TUGAS YANG DIBERIKAN: Tuliskan ulang tanpa perubahan baris-baris materi di bawah ini, mulai dari baris pertama materi sampai dengan baris yang memuat "click(x=743, y=837)", termasuk baris tersebut.

MATERI YANG DISEDIAKAN:
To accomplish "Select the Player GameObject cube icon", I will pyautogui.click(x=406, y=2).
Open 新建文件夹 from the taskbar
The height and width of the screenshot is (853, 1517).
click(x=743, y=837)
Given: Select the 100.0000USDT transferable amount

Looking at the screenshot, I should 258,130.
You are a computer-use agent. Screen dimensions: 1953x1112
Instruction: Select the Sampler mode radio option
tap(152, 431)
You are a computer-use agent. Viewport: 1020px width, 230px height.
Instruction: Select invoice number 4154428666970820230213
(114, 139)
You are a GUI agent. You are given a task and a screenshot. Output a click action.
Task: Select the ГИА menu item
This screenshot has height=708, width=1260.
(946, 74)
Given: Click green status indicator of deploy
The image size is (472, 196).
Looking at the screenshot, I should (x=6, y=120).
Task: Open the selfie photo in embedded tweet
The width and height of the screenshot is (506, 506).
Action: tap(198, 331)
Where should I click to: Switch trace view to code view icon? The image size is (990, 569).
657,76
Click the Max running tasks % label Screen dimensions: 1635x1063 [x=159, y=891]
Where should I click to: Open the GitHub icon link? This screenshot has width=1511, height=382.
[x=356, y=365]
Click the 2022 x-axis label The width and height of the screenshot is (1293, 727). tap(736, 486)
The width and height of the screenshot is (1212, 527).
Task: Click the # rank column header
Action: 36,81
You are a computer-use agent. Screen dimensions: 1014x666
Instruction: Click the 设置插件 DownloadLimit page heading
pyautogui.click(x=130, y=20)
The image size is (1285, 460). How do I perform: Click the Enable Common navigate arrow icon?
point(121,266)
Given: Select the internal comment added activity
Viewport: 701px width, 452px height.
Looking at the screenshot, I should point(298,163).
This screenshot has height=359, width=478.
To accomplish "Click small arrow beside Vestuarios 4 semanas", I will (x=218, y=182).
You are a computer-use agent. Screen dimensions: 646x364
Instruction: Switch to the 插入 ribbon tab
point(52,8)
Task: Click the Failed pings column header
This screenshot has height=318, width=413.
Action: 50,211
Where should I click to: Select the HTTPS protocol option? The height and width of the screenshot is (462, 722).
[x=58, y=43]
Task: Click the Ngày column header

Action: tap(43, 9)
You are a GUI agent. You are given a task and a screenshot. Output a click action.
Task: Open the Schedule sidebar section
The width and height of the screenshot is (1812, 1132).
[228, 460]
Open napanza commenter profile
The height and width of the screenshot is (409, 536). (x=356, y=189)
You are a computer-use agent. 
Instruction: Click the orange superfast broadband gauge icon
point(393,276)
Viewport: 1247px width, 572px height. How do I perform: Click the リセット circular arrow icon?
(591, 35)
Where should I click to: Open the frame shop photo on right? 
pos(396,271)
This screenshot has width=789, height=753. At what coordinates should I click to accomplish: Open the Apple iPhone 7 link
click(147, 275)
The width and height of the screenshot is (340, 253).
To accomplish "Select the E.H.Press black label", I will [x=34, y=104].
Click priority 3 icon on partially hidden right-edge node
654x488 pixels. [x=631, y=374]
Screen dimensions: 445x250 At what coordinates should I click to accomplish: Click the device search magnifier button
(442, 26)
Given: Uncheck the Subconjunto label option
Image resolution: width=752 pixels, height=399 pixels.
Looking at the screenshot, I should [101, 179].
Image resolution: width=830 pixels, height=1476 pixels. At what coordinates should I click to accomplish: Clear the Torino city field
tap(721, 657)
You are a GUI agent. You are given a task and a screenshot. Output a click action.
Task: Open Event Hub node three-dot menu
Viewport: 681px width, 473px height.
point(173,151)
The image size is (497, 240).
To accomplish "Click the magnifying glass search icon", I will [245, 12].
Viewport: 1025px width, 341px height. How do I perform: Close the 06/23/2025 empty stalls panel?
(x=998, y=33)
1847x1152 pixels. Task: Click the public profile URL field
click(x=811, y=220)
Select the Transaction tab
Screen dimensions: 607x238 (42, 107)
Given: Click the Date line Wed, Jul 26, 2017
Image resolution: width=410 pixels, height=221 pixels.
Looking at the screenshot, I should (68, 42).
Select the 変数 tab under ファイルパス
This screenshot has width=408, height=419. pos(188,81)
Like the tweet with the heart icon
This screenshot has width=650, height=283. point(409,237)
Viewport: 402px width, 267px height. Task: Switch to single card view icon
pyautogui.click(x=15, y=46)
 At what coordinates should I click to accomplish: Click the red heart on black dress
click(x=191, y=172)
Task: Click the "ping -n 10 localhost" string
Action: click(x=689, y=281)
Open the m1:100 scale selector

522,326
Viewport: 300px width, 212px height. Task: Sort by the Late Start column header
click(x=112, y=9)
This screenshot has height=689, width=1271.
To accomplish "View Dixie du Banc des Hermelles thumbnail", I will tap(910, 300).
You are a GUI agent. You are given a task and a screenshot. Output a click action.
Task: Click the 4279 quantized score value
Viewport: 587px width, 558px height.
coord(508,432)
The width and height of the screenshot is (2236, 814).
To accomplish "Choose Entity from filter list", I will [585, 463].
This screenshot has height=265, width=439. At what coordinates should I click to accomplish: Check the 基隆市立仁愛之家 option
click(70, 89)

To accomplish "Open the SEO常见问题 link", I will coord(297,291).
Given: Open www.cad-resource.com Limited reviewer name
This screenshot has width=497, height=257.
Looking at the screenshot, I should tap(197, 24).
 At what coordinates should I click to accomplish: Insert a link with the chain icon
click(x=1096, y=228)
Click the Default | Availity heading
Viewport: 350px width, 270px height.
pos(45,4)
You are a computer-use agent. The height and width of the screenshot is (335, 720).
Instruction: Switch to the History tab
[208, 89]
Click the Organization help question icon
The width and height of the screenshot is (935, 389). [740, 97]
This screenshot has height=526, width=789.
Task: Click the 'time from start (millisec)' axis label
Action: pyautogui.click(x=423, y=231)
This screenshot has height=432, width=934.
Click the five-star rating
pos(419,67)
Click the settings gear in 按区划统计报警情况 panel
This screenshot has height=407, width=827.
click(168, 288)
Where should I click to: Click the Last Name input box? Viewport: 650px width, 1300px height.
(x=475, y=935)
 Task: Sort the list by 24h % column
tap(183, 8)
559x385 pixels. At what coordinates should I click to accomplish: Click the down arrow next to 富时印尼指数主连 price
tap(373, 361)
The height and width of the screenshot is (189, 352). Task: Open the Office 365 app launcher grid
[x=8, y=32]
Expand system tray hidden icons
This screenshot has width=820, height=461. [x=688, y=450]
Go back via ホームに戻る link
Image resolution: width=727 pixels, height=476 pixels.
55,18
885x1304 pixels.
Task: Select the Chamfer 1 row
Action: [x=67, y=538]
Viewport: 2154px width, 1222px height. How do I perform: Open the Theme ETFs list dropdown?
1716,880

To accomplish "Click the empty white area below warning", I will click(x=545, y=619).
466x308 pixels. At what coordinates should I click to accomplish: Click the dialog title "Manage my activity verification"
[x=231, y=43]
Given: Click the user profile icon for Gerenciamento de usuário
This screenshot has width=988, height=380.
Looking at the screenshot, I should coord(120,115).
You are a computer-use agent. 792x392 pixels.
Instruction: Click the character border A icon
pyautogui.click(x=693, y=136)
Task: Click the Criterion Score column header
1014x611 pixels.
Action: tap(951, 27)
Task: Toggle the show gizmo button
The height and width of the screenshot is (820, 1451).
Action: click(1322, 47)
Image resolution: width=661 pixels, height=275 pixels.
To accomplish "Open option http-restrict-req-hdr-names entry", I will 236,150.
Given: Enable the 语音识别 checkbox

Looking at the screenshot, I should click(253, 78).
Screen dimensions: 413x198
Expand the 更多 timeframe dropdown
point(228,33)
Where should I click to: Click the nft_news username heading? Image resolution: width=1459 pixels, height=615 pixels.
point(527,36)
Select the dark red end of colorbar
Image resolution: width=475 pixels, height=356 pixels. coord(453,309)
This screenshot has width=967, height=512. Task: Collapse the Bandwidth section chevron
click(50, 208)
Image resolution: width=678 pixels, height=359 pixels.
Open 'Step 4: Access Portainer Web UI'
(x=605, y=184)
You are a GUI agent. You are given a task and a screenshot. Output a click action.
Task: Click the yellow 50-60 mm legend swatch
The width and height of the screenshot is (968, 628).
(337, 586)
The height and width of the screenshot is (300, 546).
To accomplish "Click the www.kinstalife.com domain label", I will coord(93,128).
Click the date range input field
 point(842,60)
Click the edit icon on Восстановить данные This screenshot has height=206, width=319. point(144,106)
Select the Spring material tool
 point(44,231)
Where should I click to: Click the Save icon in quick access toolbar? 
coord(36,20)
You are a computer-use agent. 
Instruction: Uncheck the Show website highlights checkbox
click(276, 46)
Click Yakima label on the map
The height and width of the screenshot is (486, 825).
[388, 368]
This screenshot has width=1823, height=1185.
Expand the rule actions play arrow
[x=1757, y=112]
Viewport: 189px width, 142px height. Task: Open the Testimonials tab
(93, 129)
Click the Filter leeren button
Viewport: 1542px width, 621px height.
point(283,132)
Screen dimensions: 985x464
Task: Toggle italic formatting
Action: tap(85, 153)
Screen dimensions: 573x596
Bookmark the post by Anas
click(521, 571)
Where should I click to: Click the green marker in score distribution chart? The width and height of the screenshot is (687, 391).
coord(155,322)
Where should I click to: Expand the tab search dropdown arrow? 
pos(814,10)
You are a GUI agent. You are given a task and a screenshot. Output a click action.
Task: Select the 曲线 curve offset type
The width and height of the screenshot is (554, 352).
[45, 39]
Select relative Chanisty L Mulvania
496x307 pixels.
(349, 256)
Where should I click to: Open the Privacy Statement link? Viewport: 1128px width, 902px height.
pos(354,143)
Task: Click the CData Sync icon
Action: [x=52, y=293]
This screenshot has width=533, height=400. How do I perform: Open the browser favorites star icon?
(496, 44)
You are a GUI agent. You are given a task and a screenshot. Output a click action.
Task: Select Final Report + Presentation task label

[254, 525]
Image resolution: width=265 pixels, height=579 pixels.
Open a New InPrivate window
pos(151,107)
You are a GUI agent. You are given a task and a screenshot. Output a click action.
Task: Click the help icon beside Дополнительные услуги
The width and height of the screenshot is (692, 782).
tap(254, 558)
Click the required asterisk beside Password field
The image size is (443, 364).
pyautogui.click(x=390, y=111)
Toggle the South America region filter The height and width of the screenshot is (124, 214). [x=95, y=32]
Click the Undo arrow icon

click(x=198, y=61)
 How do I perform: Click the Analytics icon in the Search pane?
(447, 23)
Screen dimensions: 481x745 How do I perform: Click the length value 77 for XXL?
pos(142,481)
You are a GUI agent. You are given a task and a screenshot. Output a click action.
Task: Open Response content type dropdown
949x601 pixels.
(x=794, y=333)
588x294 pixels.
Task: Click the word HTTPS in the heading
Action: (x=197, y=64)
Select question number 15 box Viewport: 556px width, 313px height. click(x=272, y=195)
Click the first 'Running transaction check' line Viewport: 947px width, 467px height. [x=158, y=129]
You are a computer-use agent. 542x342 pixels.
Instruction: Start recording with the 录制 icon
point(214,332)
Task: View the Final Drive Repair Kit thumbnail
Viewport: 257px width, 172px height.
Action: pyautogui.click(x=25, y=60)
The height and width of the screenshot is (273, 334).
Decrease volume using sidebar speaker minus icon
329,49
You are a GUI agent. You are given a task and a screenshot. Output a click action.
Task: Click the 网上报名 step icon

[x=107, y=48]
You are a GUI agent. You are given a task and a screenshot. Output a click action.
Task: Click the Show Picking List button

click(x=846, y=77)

PENYELESAIAN:
To accomplish "Select the Player GameObject cube icon", I will pyautogui.click(x=406, y=2).
Open 新建文件夹 from the taskbar
The height and width of the screenshot is (853, 1517).
click(x=743, y=837)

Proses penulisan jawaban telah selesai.